• **DATASET EXTRACT**:
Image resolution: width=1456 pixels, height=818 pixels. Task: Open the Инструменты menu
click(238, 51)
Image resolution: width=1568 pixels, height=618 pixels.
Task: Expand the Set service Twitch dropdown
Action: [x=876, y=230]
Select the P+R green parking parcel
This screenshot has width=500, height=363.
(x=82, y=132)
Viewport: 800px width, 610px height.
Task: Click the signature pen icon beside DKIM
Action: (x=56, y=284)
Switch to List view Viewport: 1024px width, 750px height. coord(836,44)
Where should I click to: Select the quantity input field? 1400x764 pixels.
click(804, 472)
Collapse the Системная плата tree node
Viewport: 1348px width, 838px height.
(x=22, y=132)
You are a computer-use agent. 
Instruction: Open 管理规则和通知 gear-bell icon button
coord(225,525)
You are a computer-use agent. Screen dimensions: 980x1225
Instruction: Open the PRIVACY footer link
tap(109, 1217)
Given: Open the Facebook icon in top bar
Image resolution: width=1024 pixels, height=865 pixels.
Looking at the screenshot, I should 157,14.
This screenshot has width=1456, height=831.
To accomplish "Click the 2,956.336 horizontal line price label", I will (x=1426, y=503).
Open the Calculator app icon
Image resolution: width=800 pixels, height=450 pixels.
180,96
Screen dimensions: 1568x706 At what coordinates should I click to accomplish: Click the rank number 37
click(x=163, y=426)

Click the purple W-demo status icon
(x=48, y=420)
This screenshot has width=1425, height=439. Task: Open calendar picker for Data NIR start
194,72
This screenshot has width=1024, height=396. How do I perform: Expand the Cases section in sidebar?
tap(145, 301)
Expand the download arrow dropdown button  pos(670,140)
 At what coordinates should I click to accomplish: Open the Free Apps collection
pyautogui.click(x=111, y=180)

• **WHAT YOU WILL DO**: Quote exactly the first line of the data and every line after it through the one holding "Switch to List".

• **OUTPUT**:
Image resolution: width=1456 pixels, height=818 pixels. Task: Open the Инструменты menu
click(238, 51)
Image resolution: width=1568 pixels, height=618 pixels.
Task: Expand the Set service Twitch dropdown
Action: [x=876, y=230]
Select the P+R green parking parcel
This screenshot has width=500, height=363.
(x=82, y=132)
Viewport: 800px width, 610px height.
Task: Click the signature pen icon beside DKIM
Action: (x=56, y=284)
Switch to List view Viewport: 1024px width, 750px height. coord(836,44)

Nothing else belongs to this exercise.